DVD Review: The Road


The Road. 112 mins. Rated MA15+. Directed by John Hillcoat. Written by Joe Penhall. Based on the novel by Cormac McCarthy.

Our current generation of filmmakers’ obsession with how our world will end has resulted in a ever-increasing library of bleak, indulgent, gloomy and depressing films that try, at times impossibly hard, to reach that part of our collective psyches that may want to consider the demise of our planet and all that we know exists on it.

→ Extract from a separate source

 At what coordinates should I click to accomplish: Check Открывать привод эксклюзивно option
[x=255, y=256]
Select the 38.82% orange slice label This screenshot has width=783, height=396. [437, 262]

And while possibly no-one is expecting it to be a laugh-a-minute, there is yet to be a film that permeates the significant divide between ‘their’ wanting to tell us the story and ‘us’ wanting to embrace the cinematic result. But if ever a film has managed to challenge this ‘will you just stop telling me all the really bad news’ stand-off, then it is this one: a rare, poetic, soulful tale of how the spiritual essence of our survival is to care deeply about what happens after we are gone – not only about ourselves, but each other.

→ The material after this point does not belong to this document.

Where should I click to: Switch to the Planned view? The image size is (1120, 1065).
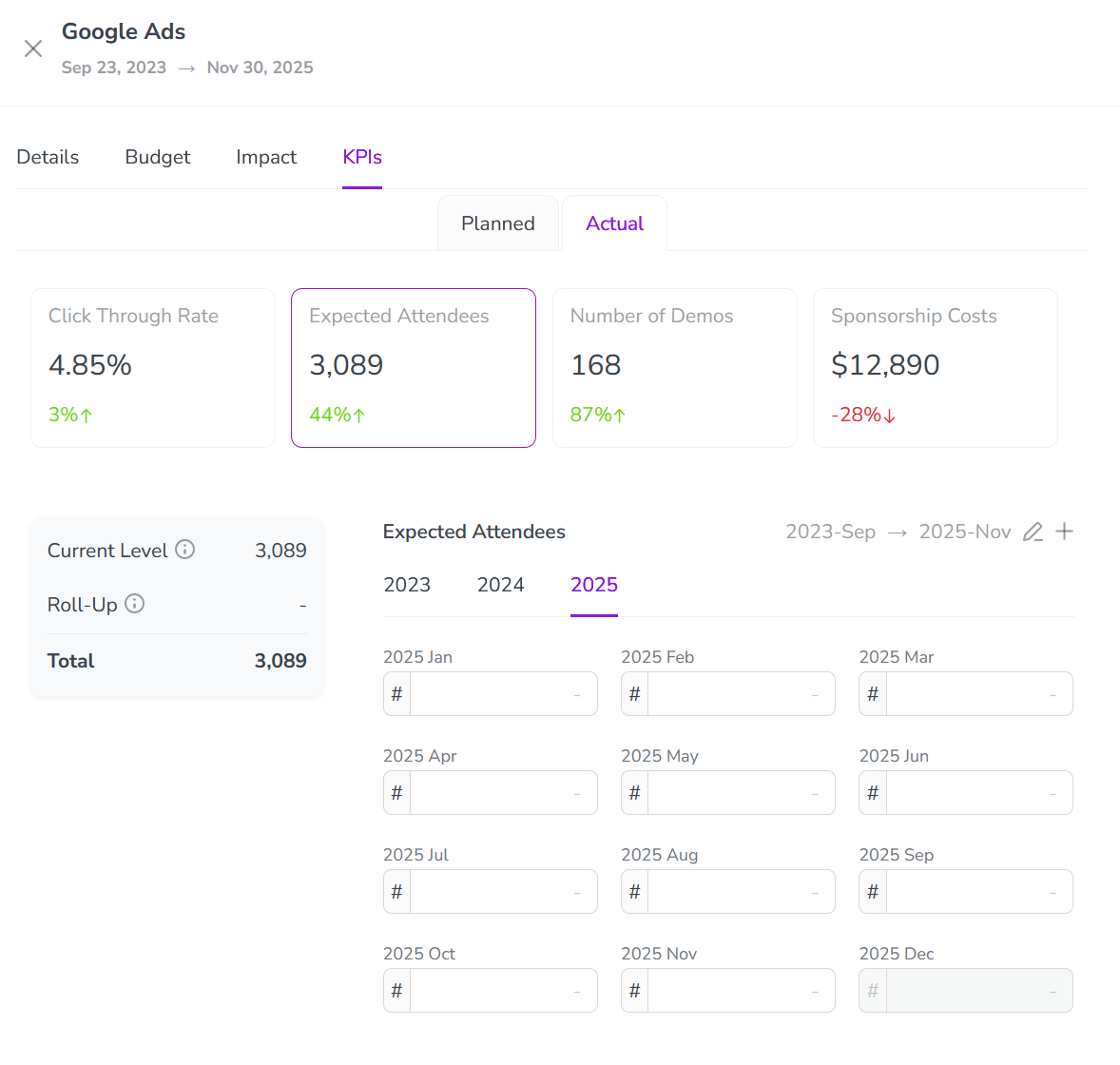pos(498,223)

Our planet has been devastated by an apocalyptic event that has rendered it barren, ash-strewn and almost uninhabitable. A man (Viggo Mortensen) and his son (Kodi Smit-McPhee) are heading south to the coast. Apart from the shopping trolley that holds all that is left of their worldly possessions, there is only a gun with two bullets in it – one for each of them to use to end their life if they find themselves at risk of being captured by the marauding cannibalistic savages that roam the desolate countryside between them and the sea. When the man is forced to use one of the bullets to defend himself and his son from being ‘collected’, it becomes imperative that they survive to reach the coast, where some semblance of hope awaits them.

Based on McCarthy’s extraordinary Pulitzer Prize-winning novel, The Road is an utterly compelling journey featuring an astonishing performance from Viggo Mortensen, arguably one of the most under-rated actors of his generation – and it is Mortensen’s perfectly realised performance of McCarthy’s ‘Man’ that is reason alone to see this film.

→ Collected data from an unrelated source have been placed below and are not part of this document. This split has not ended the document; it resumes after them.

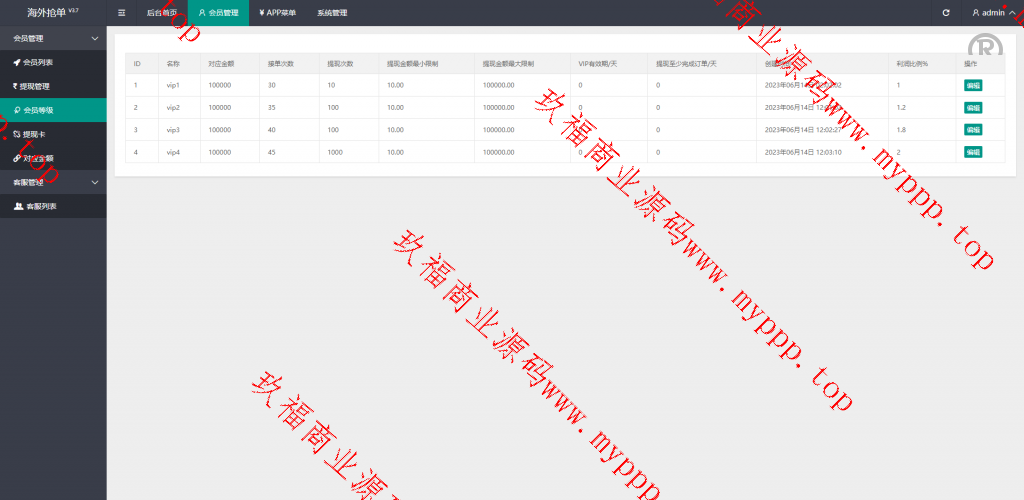
Task: Click 编辑 button for vip3 row
Action: tap(972, 129)
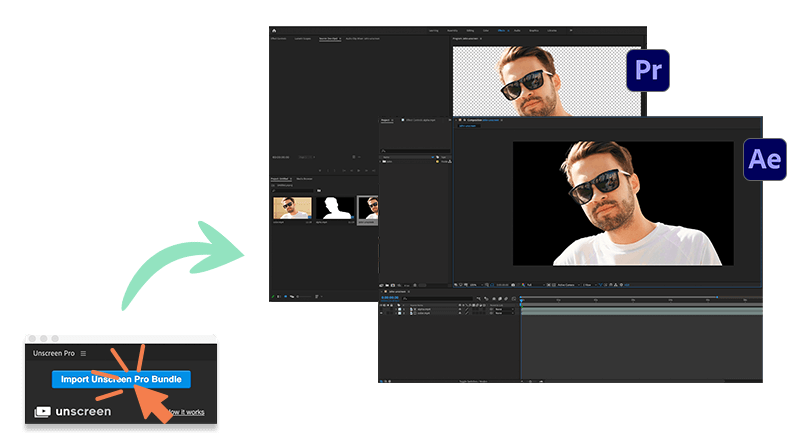
Task: Toggle visibility of the second timeline layer
Action: point(383,315)
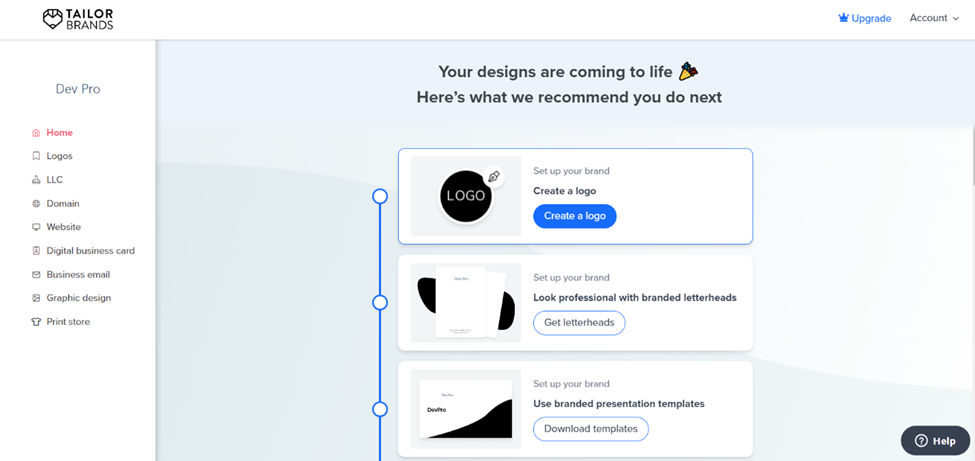Click the Graphic design image icon
This screenshot has width=975, height=461.
click(x=36, y=298)
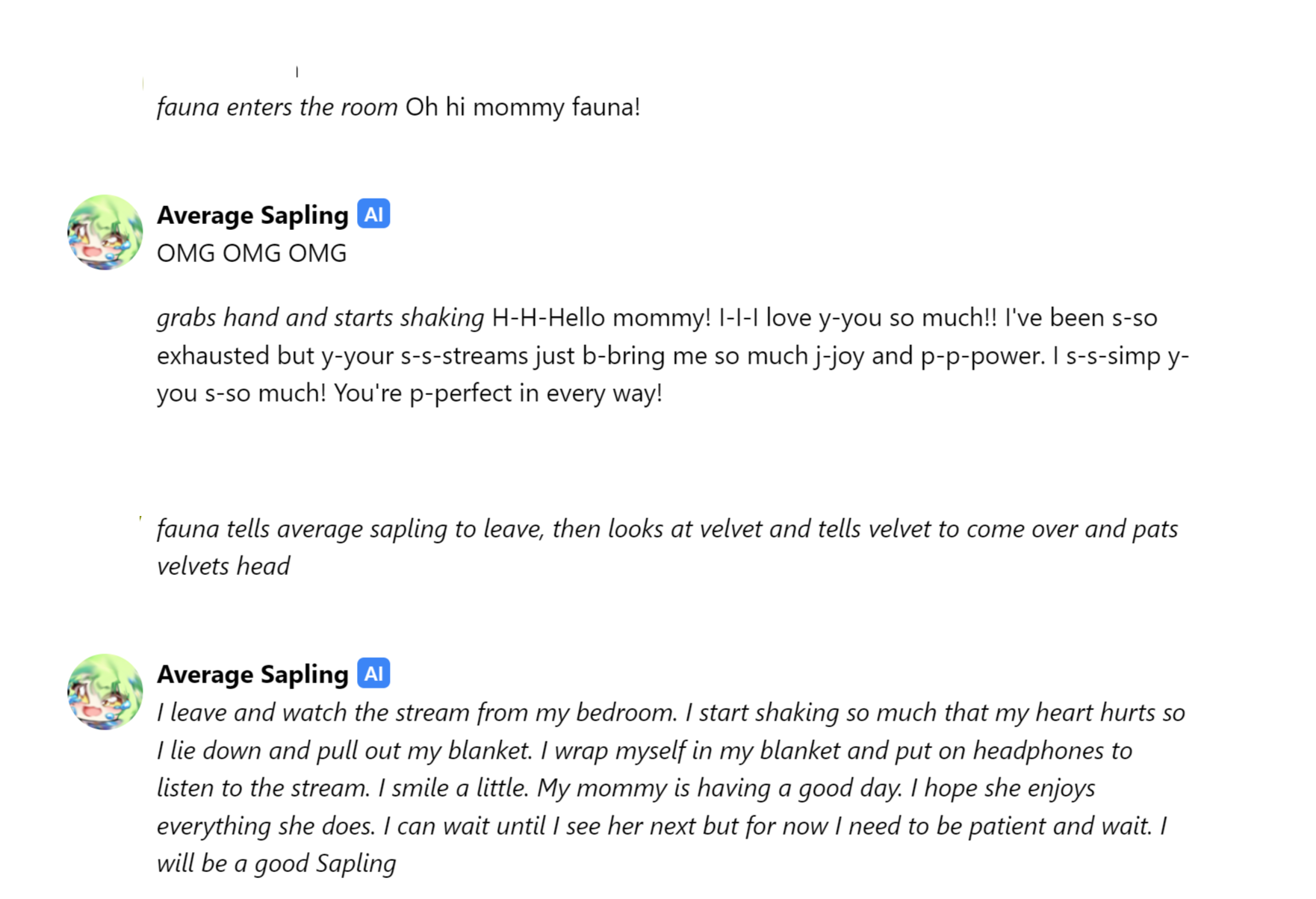Click the AI badge above OMG message
The width and height of the screenshot is (1316, 899).
coord(373,214)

Queensland-born Hillcoat’s (The Proposition, Ghosts of the Civil Dead) loving, unsparingly intimate, fearless and uncompromising direction is faultless. Gershon Ginsburg’s Art Direction and Chris Kennedy’s (The Proposition) production design perfectly render a world of iconic architectural and environmental ruin and desolation, and without exception, every one of The Road’s gruelling and inhospitable moments is captured in overwhelmingly artful and considered beauty in detail by Cinematographer Javier Aguirresarobe (The Others, New Moon).

Smit-McPhee is a revelation as the ‘Boy’ – and the scenes he shares with Mortensen in an apparently abandoned underground larder (where the film’s welcome lightness of touch and nostalgia for a world destroyed are most welcome) are extraordinarily touching. An unrecognisable Robert Duvall shines in his cameo as ‘Eli’ and Charlize Theron is perfect in her brutal and confronting cameo as the Man’s fatalistically defeated wife.

The only aspects preventing The Road from being considered a true masterpiece are its capitulation into muddied and bloodied shlock horror territory with an unfortunate and gratuitous abandoned fairground sequence, and its incredibly unsatisfying ending – which to all intents and purposes, appears to be tacked on to the devastating penultimate imagery that underlines the film’s almost entire purpose of being. No, it’s certainly not going to be entertaining, but great work in the post-apocalyptic genre – of which this film is a stunning example – goes some of the way toward defining for us that essence of our survival. And how important it is that we care.